What is required
Print, exactly and without pictures, the lines from the one where "Yuki's Web (73, 32)" appears down to the end of the entries.

Screenshot grounding data:
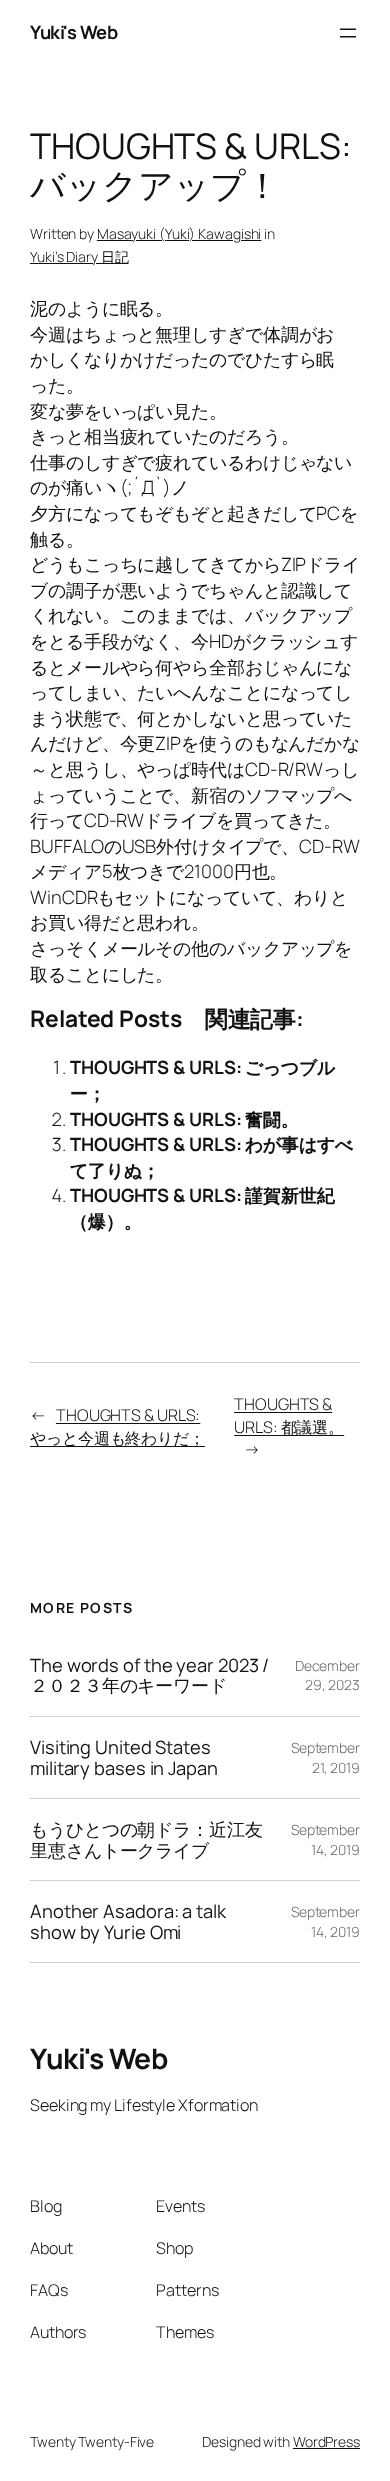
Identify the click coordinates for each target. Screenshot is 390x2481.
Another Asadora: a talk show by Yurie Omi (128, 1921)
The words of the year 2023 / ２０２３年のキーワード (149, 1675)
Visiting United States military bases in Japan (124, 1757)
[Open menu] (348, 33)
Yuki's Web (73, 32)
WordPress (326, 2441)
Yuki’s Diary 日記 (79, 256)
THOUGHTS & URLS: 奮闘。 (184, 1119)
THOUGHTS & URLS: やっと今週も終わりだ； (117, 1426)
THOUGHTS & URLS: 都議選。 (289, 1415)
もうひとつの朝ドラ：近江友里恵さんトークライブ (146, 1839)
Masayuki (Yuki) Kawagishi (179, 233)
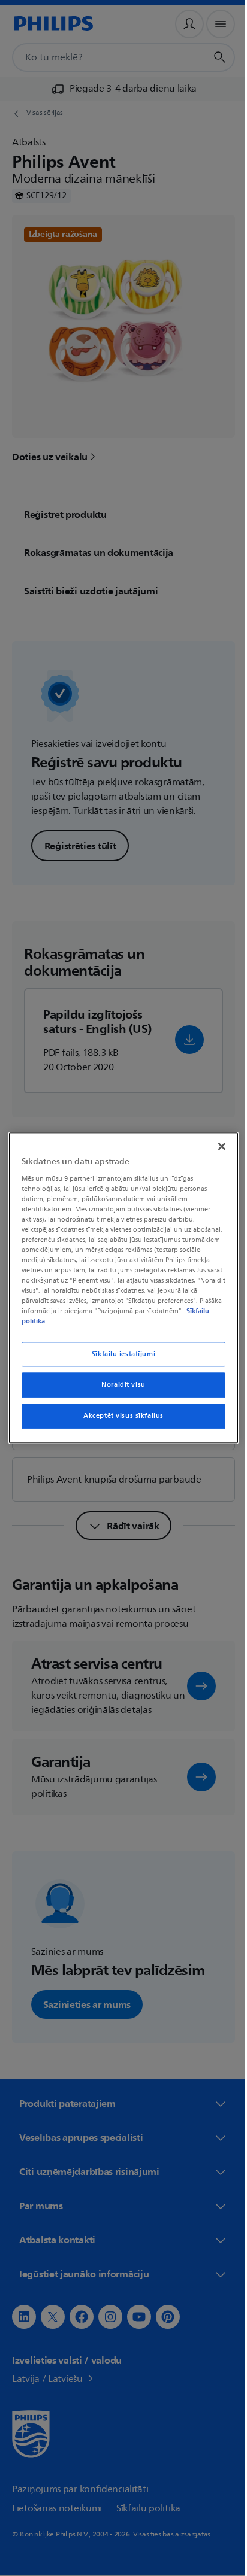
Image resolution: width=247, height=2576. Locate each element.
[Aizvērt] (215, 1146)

Answer for this exercise
Yuki's Web (73, 32)
WordPress (326, 2441)
Yuki’s Diary 日記 (79, 256)
THOUGHTS & URLS: 奮闘。 (184, 1119)
THOUGHTS & URLS: やっと今週も終わりだ； (117, 1426)
THOUGHTS & URLS: 都議選。 (289, 1415)
もうひとつの朝ドラ：近江友里恵さんトークライブ (146, 1839)
Masayuki (Yuki) Kawagishi (179, 233)
Image resolution: width=247, height=2576. Locate each element.
[Aizvērt] (215, 1146)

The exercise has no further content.